Transurban Group (ASX:TCL) has announced that it will pay a dividend of AU$0.15 per share on the 22nd of February. This payment means that the dividend yield will be 2.7%, which is around the industry average.
Transurban Group's Distributions May Be Difficult To Sustain
We like a dividend to be consistent over the long term, so checking whether it is sustainable is important. Even in the absence of profits, Transurban Group is paying a dividend. Along with this, it is also not generating free cash flows, which raises concerns about the sustainability of the dividend.
Recent, EPS has fallen by 46.5%, so this could continue over the next year. This means the company won't be turning a profit, which could place managers in the tough spot of having to choose between suspending the dividend or putting more pressure on the balance sheet.
The company's dividend history has been marked by instability, with at least 1 cut in the last 10 years. Since 2011, the dividend has gone from AU$0.26 to AU$0.36. This implies that the company grew its distributions at a yearly rate of about 3.5% over that duration. Modest growth in the dividend is good to see, but we think this is offset by historical cuts to the payments. It is hard to live on a dividend income if the company's earnings are not consistent.
Dividend Growth Potential Is Shaky
With a relatively unstable dividend, it's even more important to evaluate if earnings per share is growing, which could point to a growing dividend in the future. Over the past five years, it looks as though Transurban Group's EPS has declined at around 46% a year. This steep decline can indicate that the business is going through a tough time, which could constrain its ability to pay a larger dividend each year in the future.
We'd also point out that Transurban Group has issued stock equal to 12% of shares outstanding. Trying to grow the dividend when issuing new shares reminds us of the ancient Greek tale of Sisyphus - perpetually pushing a boulder uphill. Companies that consistently issue new shares are often suboptimal from a dividend perspective.
We're Not Big Fans Of Transurban Group's Dividend
Overall, while some might be pleased that the dividend wasn't cut, we think this may help Transurban Group make more consistent payments in the future. The company's earnings aren't high enough to be making such big distributions, and it isn't backed up by strong growth or consistency either. Overall, the dividend is not reliable enough to make this a good income stock.

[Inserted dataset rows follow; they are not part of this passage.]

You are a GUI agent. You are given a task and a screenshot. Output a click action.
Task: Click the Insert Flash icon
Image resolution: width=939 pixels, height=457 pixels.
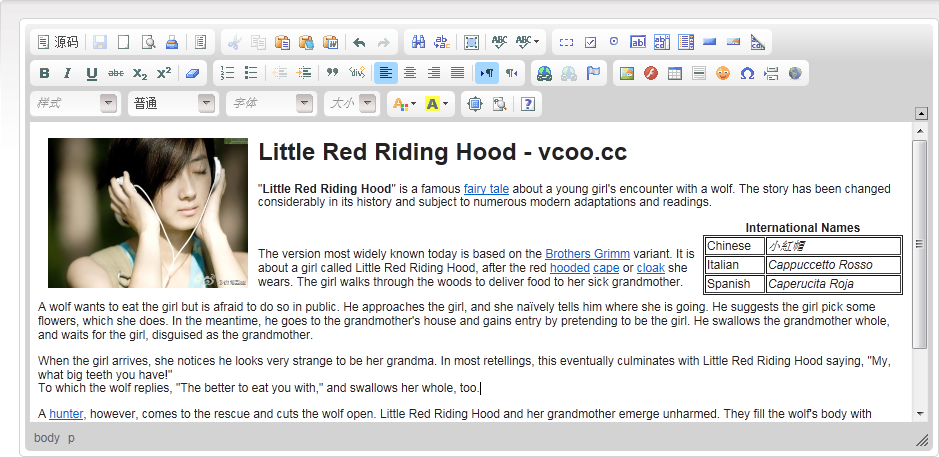651,73
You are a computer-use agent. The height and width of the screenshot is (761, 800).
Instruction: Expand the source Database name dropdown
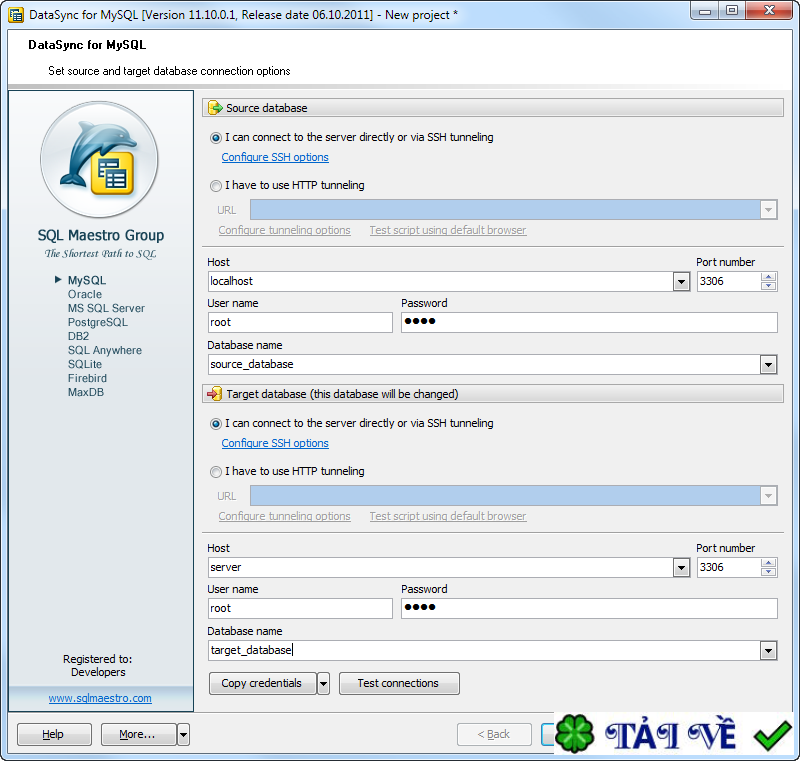[x=768, y=365]
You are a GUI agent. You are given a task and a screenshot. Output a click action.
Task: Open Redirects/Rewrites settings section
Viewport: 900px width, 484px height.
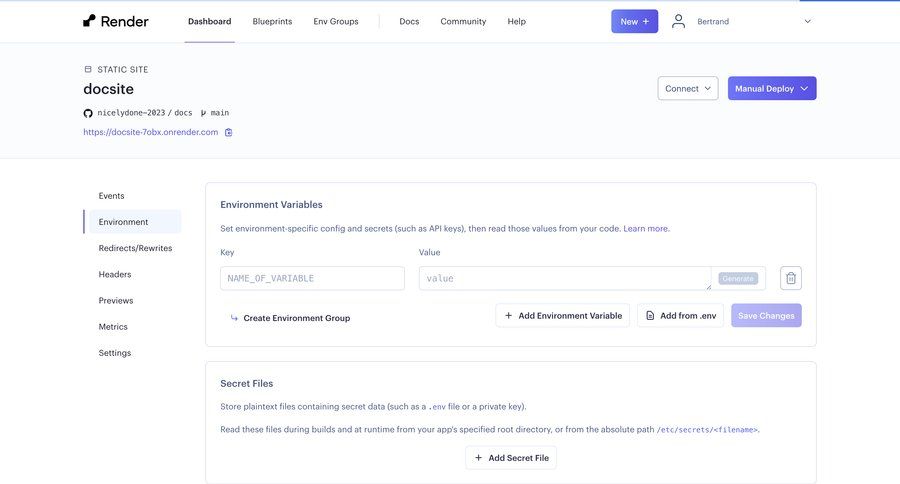(x=135, y=248)
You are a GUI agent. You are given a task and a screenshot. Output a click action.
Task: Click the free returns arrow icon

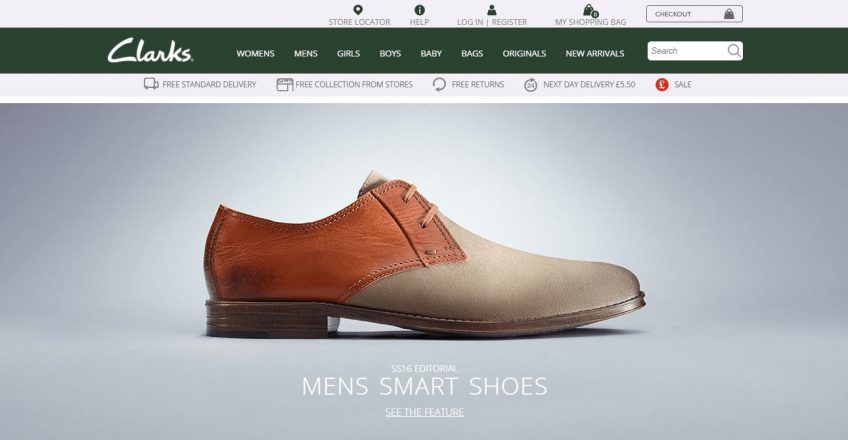(x=439, y=85)
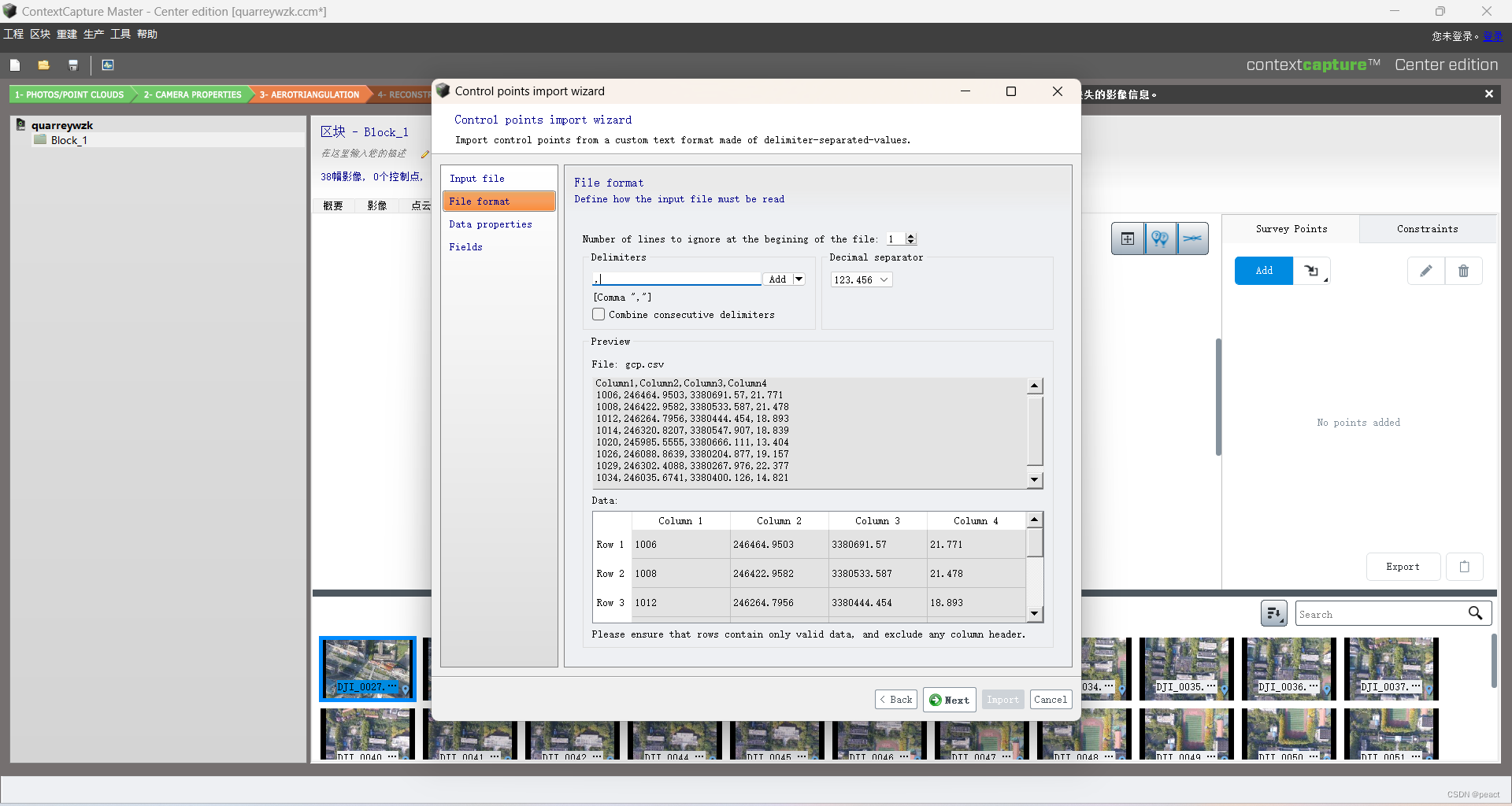Open the 工具 menu
Screen dimensions: 1512x806
pyautogui.click(x=119, y=34)
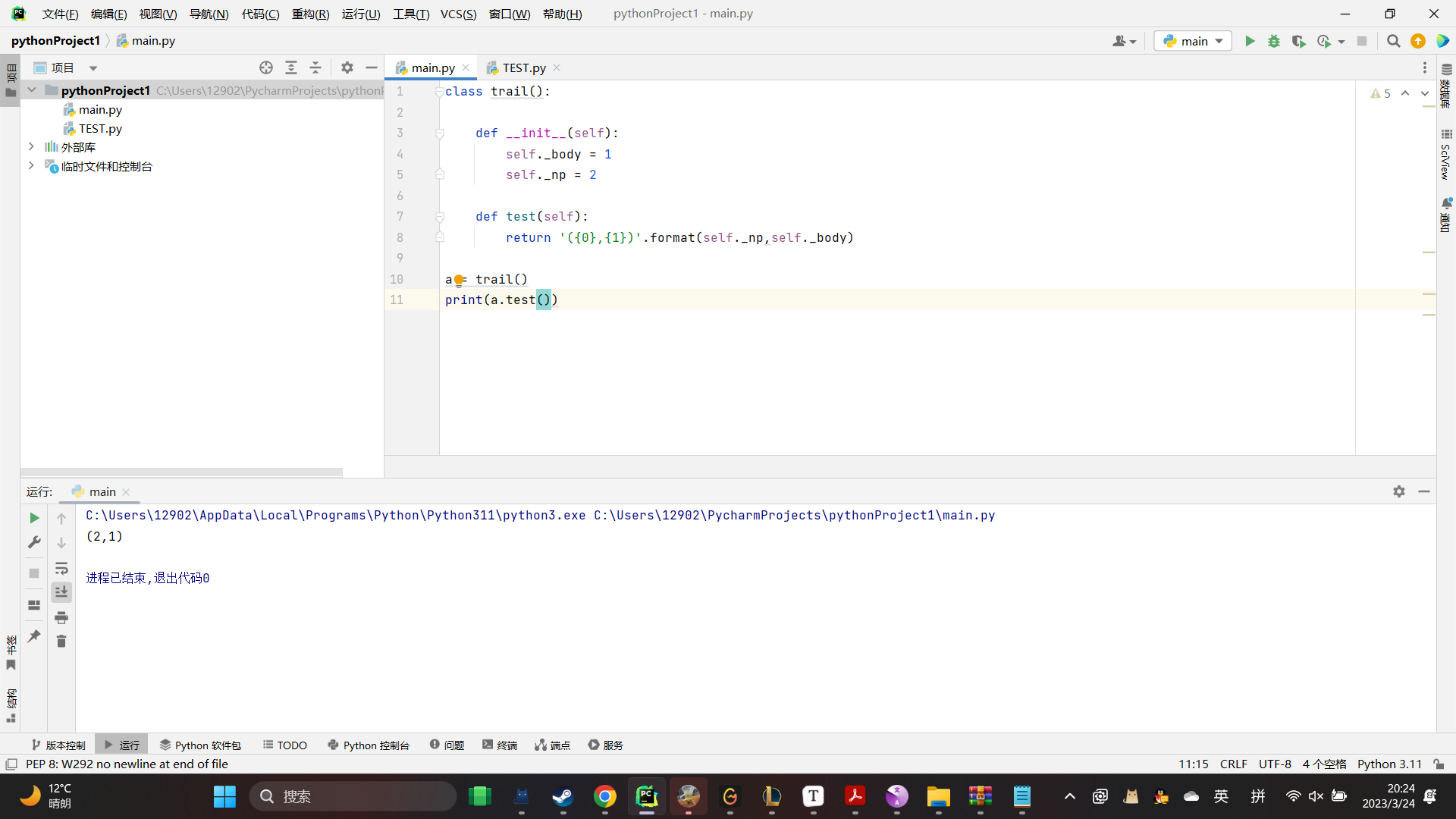Click the Python 3.11 interpreter status label
The width and height of the screenshot is (1456, 819).
click(x=1389, y=764)
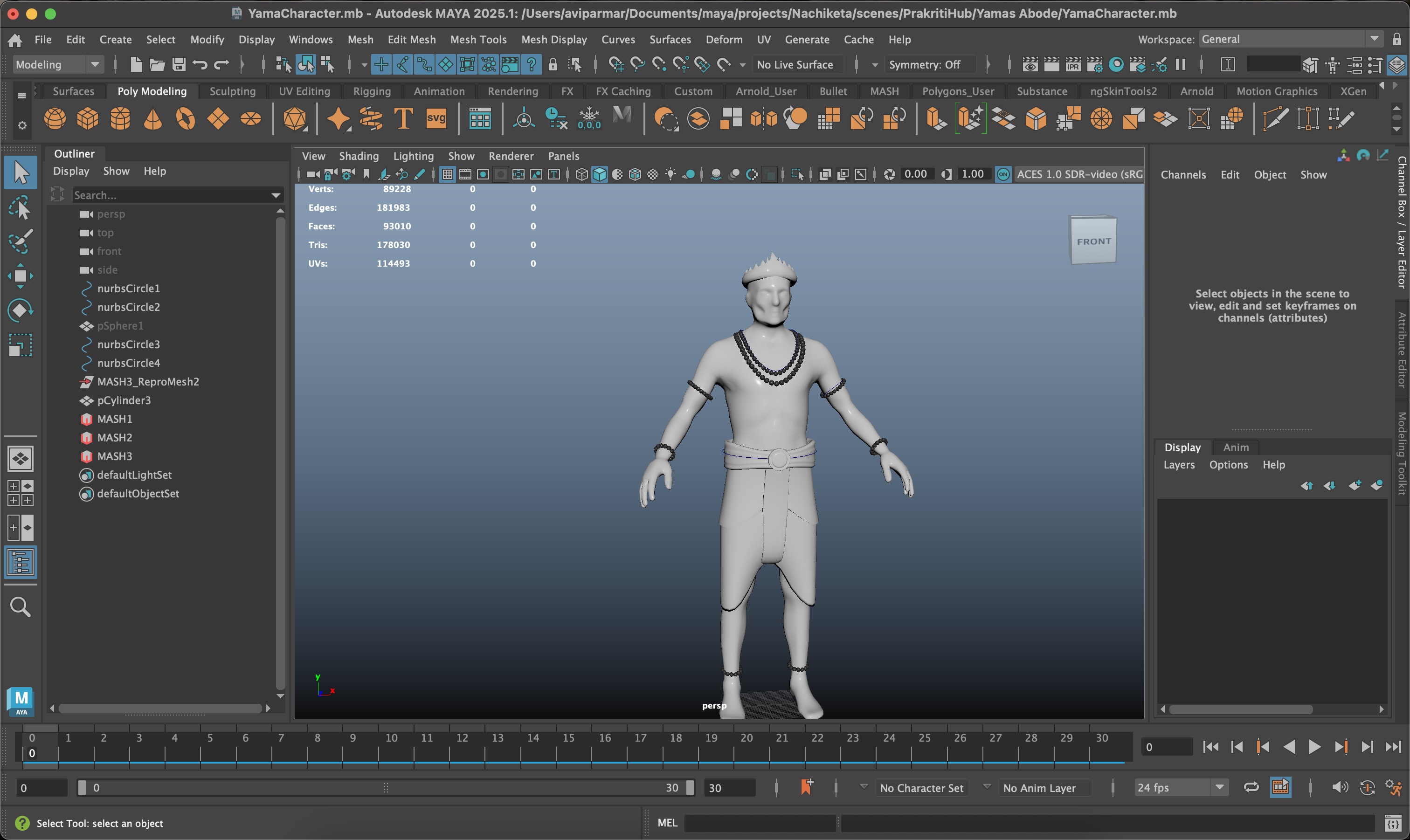This screenshot has height=840, width=1410.
Task: Click the Outliner search field
Action: pyautogui.click(x=170, y=195)
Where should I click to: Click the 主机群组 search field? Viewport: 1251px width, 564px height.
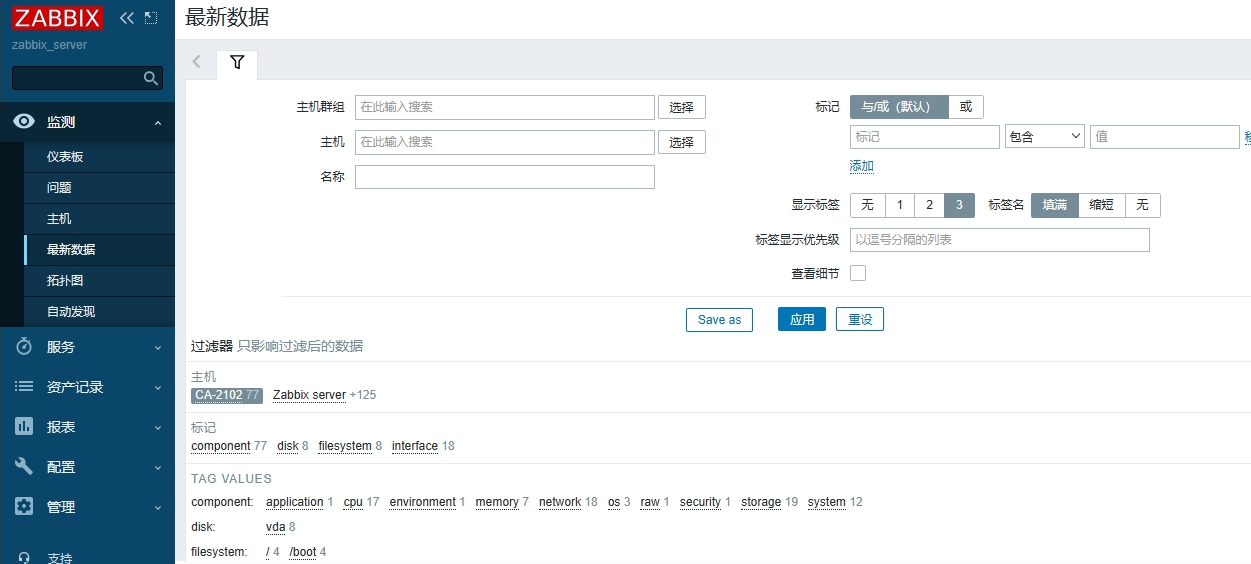[505, 107]

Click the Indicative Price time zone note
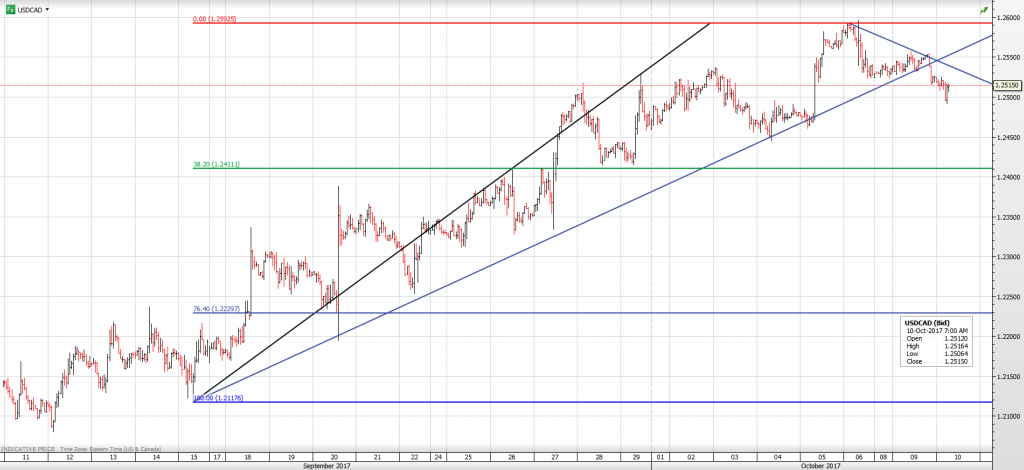pyautogui.click(x=82, y=450)
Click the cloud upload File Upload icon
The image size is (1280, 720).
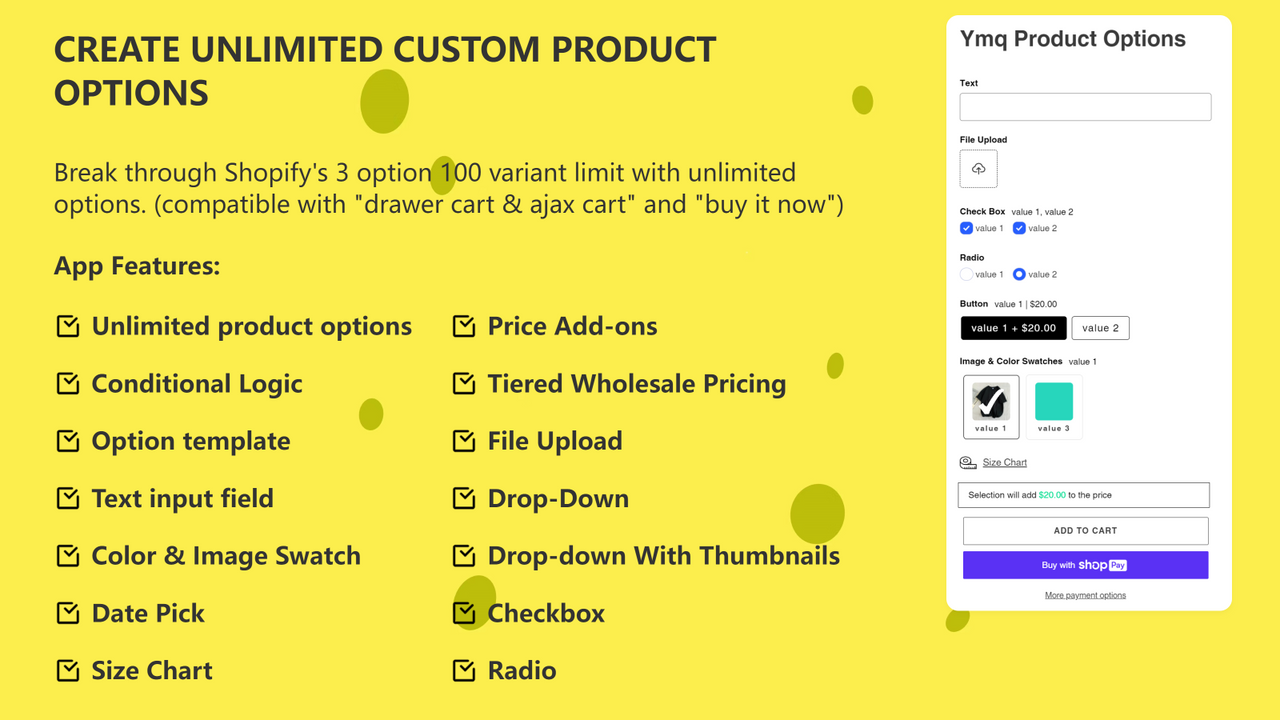click(x=978, y=168)
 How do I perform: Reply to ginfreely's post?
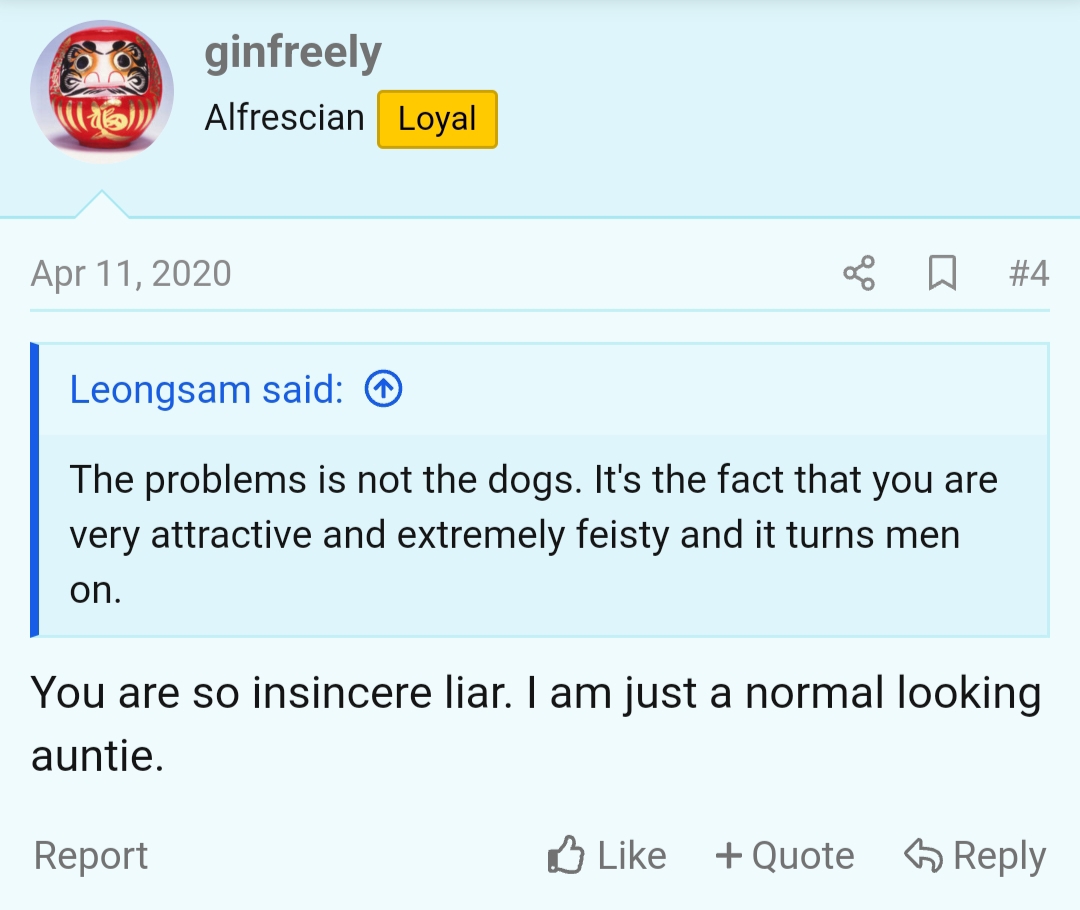click(x=975, y=856)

Companies possessing a stable dividend policy will likely enjoy greater investor interest than those suffering from a more inconsistent approach. Meanwhile, despite the importance of dividend payments, they are not the only factors our readers should know when assessing a company. Just as an example, we've come across 3 warning signs for Transurban Group you should be aware of, and 2 of them can't be ignored. If you are a dividend investor, you might also want to look at our curated list of high performing dividend stock.
Have feedback on this article? Concerned about the content? Get in touch with us directly. Alternatively, email editorial-team (at) simplywallst.com.
This article by Simply Wall St is general in nature. We provide commentary based on historical data and analyst forecasts only using an unbiased methodology and our articles are not intended to be financial advice. It does not constitute a recommendation to buy or sell any stock, and does not take account of your objectives, or your financial situation. We aim to bring you long-term focused analysis driven by fundamental data. Note that our analysis may not factor in the latest price-sensitive company announcements or qualitative material. Simply Wall St has no position in any stocks mentioned.